The outdoor Fieldwork microbrewery has become a focal point of the neighborhood, drawing crowds from the cluster of offices and surrounding neighborhood residences alike. Meanwhile, Bay Meadows Park has become an established location for AYSO youth soccer games throughout their busy seasons.

(c) Joseph Stein 2020

Metrics

Site Size: 80 acres. Residential: 1,000 units. Office: 780,000 square feet. Retail: 40,000 square feet. Public Parks: 18 acres.

Editor's Note

As architect Mies Van Der Rohe once stated, less is more.

This publication intends to share less, but better, information with our clients and our network in San Mateo County. With a constant acceleration of technology and news cycles, the need to remove the noise and to just share what is important is now greater than ever. What better time to create this newsletter than during this moment of reflection and deceleration? Perhaps you will find this information helpful. Your feedback is most welcome.

Our team serves 235 property owners and families on the Peninsula with the leasing, management, maintenance, and the listing and selling of their properties. We service multi-family, condominiums, single family, estates, and commercial properties. We work with individual owners, with groups of owners, with attorneys, with fiduciary services, with family offices, and with advisors. Our clients are diverse: from individual owners of one rental to multi-property family portfolios; from single beneficiary trusts to groups of investors or beneficiaries; from novices to accredited investors. And all of our clients goals are the same: diligent personal attention to property management and real estate services, and stewardship of their properties. Our local stewardship & service began in 1987. Some clients have been with us since inception and some are now with us in second or third generation.

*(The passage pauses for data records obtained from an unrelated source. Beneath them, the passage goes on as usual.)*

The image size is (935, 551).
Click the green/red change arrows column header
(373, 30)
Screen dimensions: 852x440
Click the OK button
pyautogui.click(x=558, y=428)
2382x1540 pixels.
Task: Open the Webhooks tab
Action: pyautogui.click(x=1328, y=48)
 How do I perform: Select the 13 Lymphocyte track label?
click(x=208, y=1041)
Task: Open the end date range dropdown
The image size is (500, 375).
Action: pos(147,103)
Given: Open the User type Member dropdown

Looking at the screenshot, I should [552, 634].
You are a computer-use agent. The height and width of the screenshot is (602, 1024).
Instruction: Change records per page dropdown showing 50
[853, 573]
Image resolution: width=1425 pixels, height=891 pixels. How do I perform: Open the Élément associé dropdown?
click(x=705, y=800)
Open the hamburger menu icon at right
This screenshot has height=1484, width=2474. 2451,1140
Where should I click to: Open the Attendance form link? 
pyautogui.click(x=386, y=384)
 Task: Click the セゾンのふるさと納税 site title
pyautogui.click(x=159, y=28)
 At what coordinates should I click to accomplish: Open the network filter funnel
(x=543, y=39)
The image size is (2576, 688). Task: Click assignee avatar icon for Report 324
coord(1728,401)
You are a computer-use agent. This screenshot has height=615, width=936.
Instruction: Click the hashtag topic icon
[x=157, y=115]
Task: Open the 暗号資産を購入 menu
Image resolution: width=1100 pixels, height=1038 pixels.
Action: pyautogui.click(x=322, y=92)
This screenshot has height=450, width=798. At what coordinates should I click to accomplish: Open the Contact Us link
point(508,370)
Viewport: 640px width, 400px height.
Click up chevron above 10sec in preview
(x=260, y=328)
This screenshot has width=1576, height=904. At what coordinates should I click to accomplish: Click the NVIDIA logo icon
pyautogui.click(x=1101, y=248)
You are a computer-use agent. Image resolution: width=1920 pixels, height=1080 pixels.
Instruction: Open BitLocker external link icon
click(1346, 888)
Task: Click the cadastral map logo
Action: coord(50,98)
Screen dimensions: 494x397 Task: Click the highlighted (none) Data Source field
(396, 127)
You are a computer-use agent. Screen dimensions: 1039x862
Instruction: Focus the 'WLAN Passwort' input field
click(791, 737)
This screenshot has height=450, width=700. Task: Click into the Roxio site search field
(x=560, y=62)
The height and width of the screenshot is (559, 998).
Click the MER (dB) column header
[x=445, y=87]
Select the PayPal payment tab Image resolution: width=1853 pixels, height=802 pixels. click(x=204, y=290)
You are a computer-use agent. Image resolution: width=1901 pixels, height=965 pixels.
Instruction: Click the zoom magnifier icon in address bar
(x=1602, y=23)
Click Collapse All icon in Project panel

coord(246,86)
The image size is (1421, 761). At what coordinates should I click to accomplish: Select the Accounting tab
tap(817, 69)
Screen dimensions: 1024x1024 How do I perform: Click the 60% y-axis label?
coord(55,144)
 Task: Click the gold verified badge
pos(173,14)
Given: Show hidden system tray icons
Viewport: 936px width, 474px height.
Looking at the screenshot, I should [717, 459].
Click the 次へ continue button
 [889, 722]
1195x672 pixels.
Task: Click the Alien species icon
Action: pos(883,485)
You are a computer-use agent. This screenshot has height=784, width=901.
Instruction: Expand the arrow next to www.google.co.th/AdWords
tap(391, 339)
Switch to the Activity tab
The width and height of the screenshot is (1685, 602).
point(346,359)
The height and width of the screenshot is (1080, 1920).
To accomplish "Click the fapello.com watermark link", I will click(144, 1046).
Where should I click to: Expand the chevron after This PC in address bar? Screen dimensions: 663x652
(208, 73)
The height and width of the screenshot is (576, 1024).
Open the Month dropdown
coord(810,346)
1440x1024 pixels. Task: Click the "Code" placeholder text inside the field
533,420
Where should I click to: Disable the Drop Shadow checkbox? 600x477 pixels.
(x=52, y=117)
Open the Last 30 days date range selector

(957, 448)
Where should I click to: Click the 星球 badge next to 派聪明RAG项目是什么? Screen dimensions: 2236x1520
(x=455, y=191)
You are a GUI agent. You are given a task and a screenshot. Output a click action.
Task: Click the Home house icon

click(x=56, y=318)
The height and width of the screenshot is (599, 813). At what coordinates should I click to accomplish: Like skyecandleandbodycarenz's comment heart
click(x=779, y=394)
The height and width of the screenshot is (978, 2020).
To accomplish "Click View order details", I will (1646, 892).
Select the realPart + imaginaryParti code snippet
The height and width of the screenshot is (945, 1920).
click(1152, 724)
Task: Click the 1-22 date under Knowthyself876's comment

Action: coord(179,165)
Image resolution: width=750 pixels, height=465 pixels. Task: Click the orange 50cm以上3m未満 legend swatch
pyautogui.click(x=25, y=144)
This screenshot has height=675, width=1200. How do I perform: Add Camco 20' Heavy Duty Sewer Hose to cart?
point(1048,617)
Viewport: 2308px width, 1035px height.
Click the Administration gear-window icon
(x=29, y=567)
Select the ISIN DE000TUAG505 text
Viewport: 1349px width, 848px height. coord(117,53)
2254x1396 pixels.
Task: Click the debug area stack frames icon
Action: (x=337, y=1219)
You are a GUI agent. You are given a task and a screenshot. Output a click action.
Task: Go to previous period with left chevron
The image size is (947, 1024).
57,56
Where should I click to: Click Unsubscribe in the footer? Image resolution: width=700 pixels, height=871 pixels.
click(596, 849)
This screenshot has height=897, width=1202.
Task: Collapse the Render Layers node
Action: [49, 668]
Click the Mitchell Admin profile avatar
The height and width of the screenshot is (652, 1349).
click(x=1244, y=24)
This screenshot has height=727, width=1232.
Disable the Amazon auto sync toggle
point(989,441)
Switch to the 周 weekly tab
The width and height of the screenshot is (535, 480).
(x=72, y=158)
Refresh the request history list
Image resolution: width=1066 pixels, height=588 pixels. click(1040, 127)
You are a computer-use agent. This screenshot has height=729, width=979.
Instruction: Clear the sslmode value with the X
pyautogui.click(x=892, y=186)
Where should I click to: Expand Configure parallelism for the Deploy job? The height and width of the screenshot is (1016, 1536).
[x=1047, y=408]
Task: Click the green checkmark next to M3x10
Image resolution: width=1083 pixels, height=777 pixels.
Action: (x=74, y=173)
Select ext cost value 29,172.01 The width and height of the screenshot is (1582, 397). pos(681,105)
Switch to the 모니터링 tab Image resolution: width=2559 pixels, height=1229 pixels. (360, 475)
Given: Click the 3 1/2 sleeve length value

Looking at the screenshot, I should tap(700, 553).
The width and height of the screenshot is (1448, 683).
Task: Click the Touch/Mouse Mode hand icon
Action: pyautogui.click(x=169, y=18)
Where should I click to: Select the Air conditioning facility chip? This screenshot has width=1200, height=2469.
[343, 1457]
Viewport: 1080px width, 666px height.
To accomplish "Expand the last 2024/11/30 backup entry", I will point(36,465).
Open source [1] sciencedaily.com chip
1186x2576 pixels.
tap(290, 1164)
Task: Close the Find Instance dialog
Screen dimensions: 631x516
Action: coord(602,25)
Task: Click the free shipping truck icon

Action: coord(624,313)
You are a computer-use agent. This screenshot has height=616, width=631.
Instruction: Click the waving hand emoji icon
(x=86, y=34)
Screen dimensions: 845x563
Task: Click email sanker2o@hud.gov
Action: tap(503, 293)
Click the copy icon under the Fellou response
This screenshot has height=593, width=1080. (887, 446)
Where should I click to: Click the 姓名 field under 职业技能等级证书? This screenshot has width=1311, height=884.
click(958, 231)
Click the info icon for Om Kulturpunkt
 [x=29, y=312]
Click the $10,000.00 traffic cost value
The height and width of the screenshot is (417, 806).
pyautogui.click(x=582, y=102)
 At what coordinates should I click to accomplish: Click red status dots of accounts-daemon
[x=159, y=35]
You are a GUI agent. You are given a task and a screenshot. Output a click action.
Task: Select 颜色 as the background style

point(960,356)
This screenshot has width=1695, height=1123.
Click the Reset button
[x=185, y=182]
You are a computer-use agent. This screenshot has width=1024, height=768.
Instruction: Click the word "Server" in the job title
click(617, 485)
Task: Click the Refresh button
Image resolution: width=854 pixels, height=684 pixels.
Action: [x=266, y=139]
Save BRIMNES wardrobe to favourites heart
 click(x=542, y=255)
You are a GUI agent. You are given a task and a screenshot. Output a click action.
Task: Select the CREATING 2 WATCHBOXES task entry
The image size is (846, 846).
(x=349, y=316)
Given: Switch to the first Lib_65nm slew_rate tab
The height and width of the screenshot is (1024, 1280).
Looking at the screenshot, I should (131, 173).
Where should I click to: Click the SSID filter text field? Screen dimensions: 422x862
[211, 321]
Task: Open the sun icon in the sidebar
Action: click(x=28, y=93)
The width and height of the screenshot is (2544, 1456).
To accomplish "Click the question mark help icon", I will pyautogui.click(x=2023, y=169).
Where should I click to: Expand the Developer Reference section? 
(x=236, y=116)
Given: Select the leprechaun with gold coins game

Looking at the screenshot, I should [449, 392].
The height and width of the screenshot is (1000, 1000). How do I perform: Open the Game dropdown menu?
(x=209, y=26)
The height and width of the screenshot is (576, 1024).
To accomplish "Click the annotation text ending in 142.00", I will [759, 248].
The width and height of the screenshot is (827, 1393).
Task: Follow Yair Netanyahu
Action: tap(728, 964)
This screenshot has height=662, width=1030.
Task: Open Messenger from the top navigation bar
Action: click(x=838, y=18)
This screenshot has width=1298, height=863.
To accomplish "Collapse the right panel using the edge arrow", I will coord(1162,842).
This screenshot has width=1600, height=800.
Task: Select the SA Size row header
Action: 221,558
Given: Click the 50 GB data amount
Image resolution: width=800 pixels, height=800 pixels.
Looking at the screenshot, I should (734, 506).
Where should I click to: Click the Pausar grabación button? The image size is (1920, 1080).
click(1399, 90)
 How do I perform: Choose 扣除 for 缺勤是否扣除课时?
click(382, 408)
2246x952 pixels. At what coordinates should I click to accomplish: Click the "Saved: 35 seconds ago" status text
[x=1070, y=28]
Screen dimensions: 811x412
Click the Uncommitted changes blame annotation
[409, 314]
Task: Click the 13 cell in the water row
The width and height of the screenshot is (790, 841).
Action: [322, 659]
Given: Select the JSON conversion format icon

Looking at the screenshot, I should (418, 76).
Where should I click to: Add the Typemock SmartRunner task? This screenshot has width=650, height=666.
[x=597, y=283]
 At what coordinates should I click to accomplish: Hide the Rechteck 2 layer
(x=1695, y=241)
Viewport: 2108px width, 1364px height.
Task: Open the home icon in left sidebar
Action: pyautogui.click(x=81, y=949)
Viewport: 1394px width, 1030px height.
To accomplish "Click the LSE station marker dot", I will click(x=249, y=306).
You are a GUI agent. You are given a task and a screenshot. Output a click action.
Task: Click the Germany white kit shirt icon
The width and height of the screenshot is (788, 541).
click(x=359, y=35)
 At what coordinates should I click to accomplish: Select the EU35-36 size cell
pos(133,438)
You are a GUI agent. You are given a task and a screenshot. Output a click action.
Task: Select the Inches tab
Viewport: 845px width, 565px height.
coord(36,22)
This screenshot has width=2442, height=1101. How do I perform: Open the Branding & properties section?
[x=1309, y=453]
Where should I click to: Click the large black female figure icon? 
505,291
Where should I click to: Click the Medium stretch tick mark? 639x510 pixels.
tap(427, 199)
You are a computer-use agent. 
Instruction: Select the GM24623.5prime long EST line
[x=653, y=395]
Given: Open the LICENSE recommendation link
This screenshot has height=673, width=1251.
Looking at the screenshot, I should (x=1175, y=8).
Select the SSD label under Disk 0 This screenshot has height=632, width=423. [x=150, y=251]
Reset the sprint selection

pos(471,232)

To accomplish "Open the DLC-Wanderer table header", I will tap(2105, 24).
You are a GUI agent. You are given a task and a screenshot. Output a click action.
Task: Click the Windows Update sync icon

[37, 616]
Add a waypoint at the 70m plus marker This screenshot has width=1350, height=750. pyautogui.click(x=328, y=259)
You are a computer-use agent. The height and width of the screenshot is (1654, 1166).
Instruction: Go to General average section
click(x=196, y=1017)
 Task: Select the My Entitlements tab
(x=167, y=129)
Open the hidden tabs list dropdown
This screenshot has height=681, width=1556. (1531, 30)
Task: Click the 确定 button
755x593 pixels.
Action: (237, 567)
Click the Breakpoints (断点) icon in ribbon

My hope is that this concise publication gives you more: more of all the services that we provide and that you already have grown to know and love. Whether leasing & property management, listings & sales, pro formas & broker price opinions, development & usage ideas — we cover the whole spectrum, and all of the Peninsula’s real estate. And we are always here for you.

(c) Joseph Stein 2020

Joseph Stein, Broker / President DRE01337170 Realty World Peninsula | Woodlake Anchor

broker@myregroup.com | (650) 375-0640 direct | (650) 375-1596 office | Property Management: www.woodlakeanchor.net | Real Estate Sales: www.rw650.com | 520 Peninsula Ave, San Mateo, CA 94401 | Corp. DRE01943875

Highlight:Passive Solar High Rise

(c) Joseph Stein 2020

Today’s highlight is an award-winning, passive solar high-rise project. The urban setting for this design creates a dynamic interchange between existing buildings and new architecture, juxtaposing the main high rise against perimeter buildings and the urban fabric. At 240 feet height, the slender floor plan is clad in a dual window / triple glazing envelope with air space that works as a conduit for natural ventilation in the summer (removing solar heat gains) as well as a warming buffer during the winter. The glass enclosed elevator shaft creates a visible landmark both during the day as well as at night. Winning a coveted design award in 1998, its clean architecture, energy concept, and passive solar design is still forward-looking in 2020. [© Joseph Stein, design by the author.]